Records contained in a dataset
============
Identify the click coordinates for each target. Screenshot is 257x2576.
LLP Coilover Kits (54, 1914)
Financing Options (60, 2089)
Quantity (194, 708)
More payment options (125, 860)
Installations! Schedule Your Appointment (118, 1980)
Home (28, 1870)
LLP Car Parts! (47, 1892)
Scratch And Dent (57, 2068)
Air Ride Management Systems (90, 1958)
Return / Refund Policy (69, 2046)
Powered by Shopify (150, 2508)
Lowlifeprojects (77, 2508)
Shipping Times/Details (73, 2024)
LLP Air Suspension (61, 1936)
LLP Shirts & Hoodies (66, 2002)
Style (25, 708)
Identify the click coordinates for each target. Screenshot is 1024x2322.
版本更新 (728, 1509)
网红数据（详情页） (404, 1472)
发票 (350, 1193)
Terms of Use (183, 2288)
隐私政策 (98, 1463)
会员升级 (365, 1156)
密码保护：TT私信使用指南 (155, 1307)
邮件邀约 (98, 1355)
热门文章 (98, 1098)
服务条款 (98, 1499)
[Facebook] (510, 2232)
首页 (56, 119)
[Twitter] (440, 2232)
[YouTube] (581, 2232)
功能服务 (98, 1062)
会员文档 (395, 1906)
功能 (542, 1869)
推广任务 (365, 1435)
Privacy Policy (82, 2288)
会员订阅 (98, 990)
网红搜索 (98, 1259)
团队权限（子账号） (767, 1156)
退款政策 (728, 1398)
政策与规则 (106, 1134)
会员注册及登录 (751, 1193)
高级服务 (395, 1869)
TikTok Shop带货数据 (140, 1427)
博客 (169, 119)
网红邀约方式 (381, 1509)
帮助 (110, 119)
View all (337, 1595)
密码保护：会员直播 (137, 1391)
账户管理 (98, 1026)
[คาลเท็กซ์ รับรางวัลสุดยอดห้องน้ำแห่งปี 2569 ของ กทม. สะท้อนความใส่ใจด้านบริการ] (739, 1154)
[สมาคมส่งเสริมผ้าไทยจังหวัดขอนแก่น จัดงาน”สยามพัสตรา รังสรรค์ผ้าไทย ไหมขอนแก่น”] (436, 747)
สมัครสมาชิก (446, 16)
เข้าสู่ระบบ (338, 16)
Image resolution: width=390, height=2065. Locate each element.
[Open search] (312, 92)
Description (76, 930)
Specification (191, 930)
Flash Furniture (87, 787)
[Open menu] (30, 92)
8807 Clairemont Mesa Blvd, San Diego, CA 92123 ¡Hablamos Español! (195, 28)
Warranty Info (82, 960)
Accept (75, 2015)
============
[Work task]
Check each line of the entries above, and show every one holding the word "coordinates".

[Written response]
Identify the click coordinates for each target. Screenshot is 257x2576.
Identify the click coordinates for each target. Screenshot is 1024x2322.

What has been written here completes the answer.